Germán Rodríguez
Stata Markdown Princeton University

Citations

Thanks to the amazing Pandoc, markstat now supports bibliographic references. The short script below illustrates the main ideas

citations.stmd
---
title: Literate Data Analysis
author: Germán Rodríguez
date: 1 June 2017
bibliography: markstat.bib
---

Donald Knuth [-@knuth84] is a strong believer in documenting computer
programs and originated the term *literate programming*. This concept
is even more important in data analysis, where documenting each step
in data collection, processing and analysis is crucial [see @leisch02;
@rossini01]. 

## References
---

The script uses a YAML metadata block with a bibliography entry referring to a BibTeX database; in this case markstat.bib,which has the references for my markstat paper (forthcoming). For example the entry for Knuth's paper appears below. The complete file is here.

@article{knuth84,
    author  = "Donald Knuth",
    title   = "Literate Programming",
    journal = "The Computer Journal",
    volume  = 27,
    number  = 2,
    pages   = "97--111",
    year    = 1984
}

Each entry has a unique key and we can cite it using the syntax [@key]. The citation may include a prefix [see @key] and/or a locator [@key, page 101]. If the name has been mentioned already use [-@key]. You may also use just @key with author-year formats (read about styles below).

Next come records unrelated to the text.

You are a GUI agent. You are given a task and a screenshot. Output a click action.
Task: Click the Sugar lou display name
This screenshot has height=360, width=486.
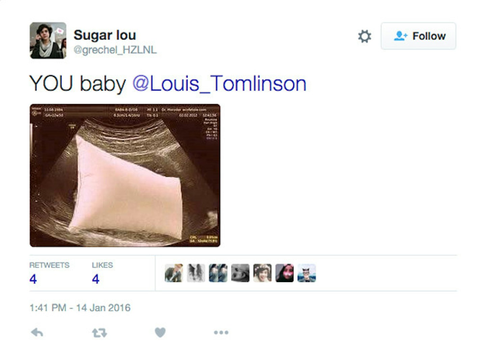105,35
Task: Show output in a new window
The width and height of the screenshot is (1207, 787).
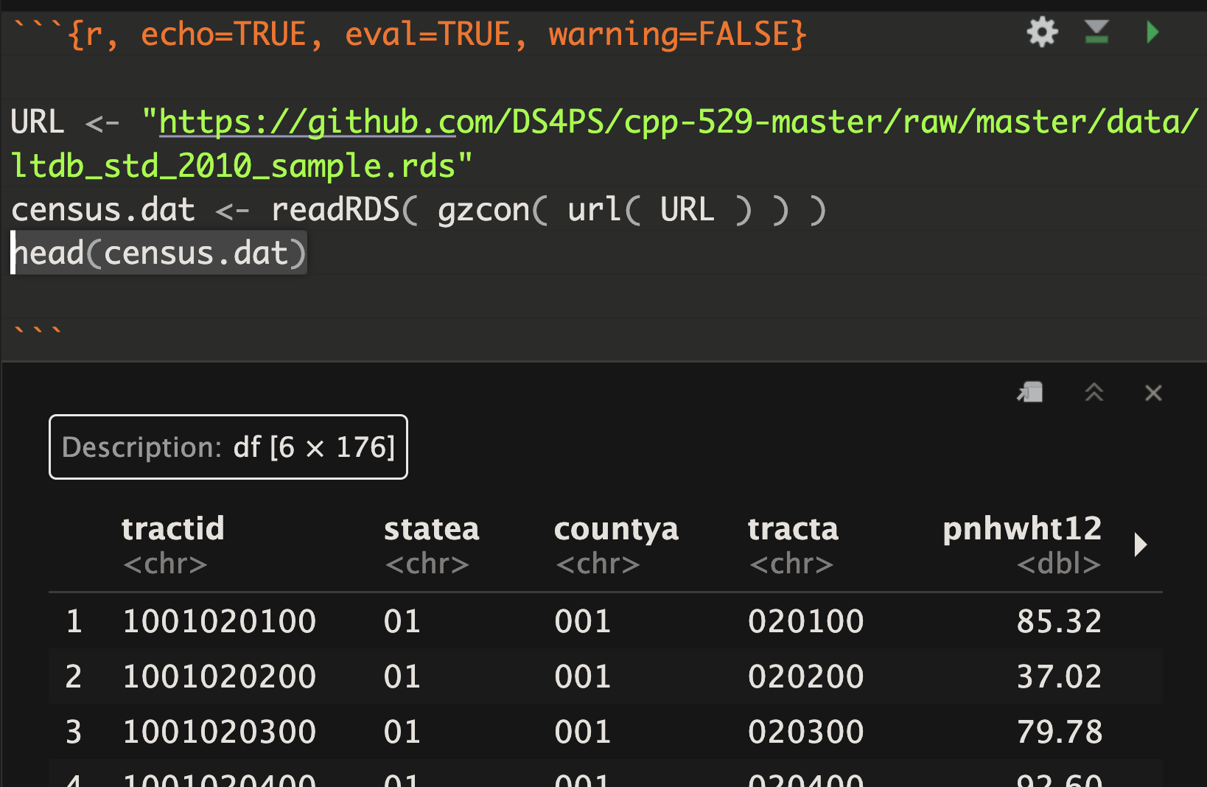Action: [x=1029, y=392]
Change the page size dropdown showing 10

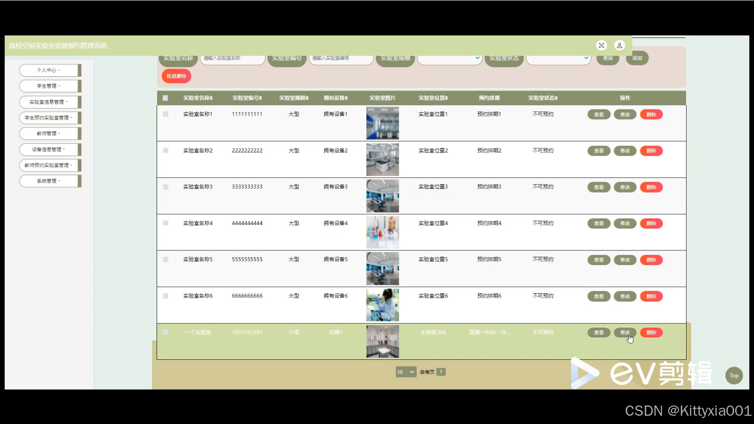coord(406,372)
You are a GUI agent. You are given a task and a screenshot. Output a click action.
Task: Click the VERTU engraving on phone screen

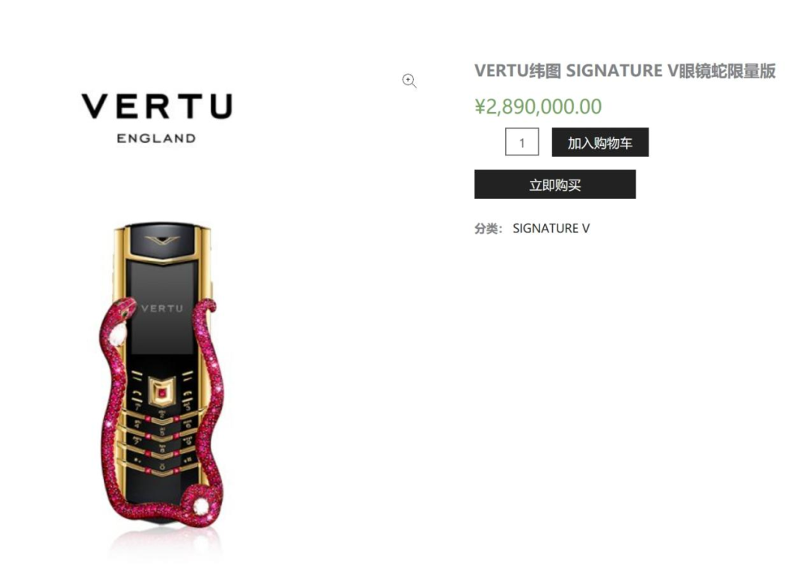pos(162,309)
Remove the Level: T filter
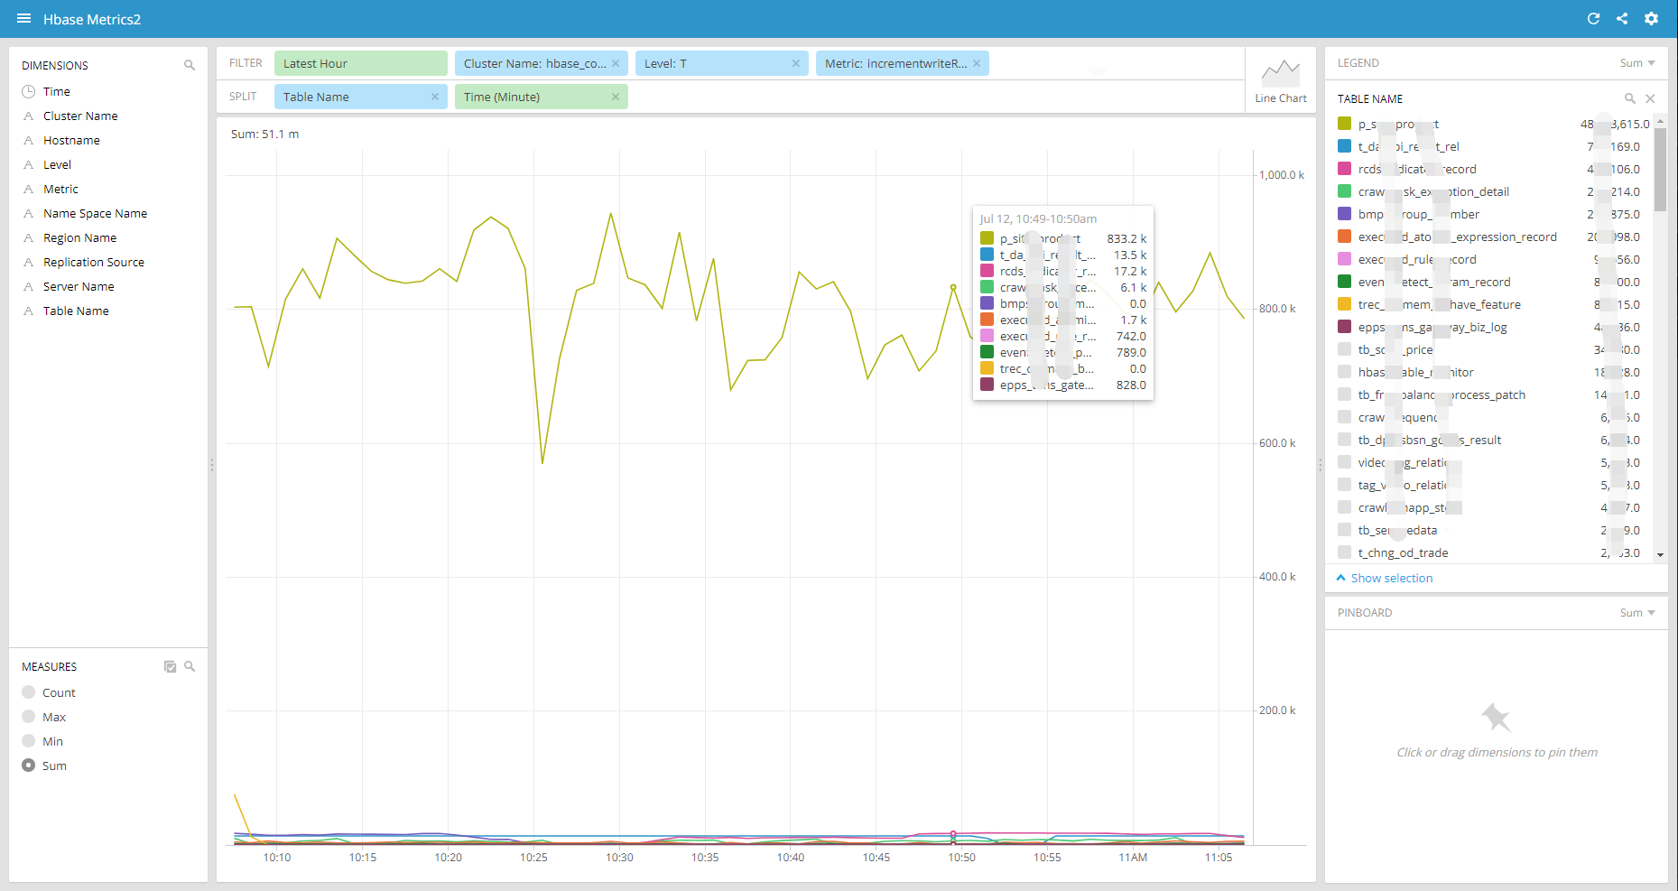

When you run markstat add the bibliography option. The command will coordinate with Pandoc to run the pandoc-citeproc filter, resolve all the citations, and include them in your dynamic document.

The HTML output for this example, generated with markstat using citations, bib, appears below

citations.html

Literate Data Analysis

Germán Rodríguez

1 June 2017

Donald Knuth (1984) is a strong believer in documenting computer programs and originated the term literate programming. This concept is even more important in data analysis, where documenting each step in data collection, processing and analysis is crucial (see Leisch 2002; Rossini 2001).

References

Knuth, Donald. 1984. “Literate Programming.” The Computer Journal 27 (2): 97—111.

Leisch, F. 2002. “Sweave: Dynamic Generation of Statistical Reports Using Literate Data Analysis.” In Compstat 2002. Proceedings in Computational Statistics, and edited by Wolfgang Härdle and Bernd Rönz, 575–80. Physika Verlag, Heidelberg, Germany.

Rossini, A. J. 2001. “Literate Statistical Practice.” In DSC 2001. Proceedings of the 2nd International Workshop on Distributed Statistical Computing, edited by K. Hornick and F. Leisch. http://www.R-project.org/conferences/DSC-2001.

 

Citation Styles

The default style is the Chicago Manual of Style author-date format, but you can use any style available in Citation Style Language (CSL), of which there are more than 8,000 listed in the Zotero Style Repository. To change style download the .csl file and add a reference to it in the YAML block. For example to change to the IEEE style I downloaded proceedings-of-the-ieee.csl from the repository, edited the metadata to read

---
title: Literate Data Analysis
author: Germán Rodríguez
date: 1 June 2017
bibliography: markstat.bib
csl: proceedings-of-the-ieee.csl
---

Saving the file as citations2.stmd and running markstat using citations2, bib results in the output below.

citations2.html

Literate Data Analysis

Germán Rodríguez

1 June 2017

Donald Knuth [1] is a strong believer in documenting computer programs and originated the term literate programming. This concept is even more important in data analysis, where documenting each step in data collection, processing and analysis is crucial [2], [3].

References

[1] D. Knuth, “Literate programming,” The Computer Journal, vol. 27, no. 2, p. 97—111, 1984.

[2] F. Leisch, “Sweave: Dynamic generation of statistical reports using literate data analysis,” in Compstat 2002. proceedings in computational statistics, 2002, pp. 575–580.

[3] A. J. Rossini, “Literate statistical practice,” in DSC 2001. proceedings of the 2nd international workshop on distributed statistical computing, 2001.

 

Note that the only change in the script was the addition of the `csl` line in the metadata.

When citing entries you may take a shortcut such as @Knuth84 if you know you will be using an author-date style, but Knuth [-@knuth84] is better. It yields the same output for author-date, but works better with numeric formats, rendering Knuth [1] for the IEEE style and Knuth1 for the AMA style instead of just [1] or 1.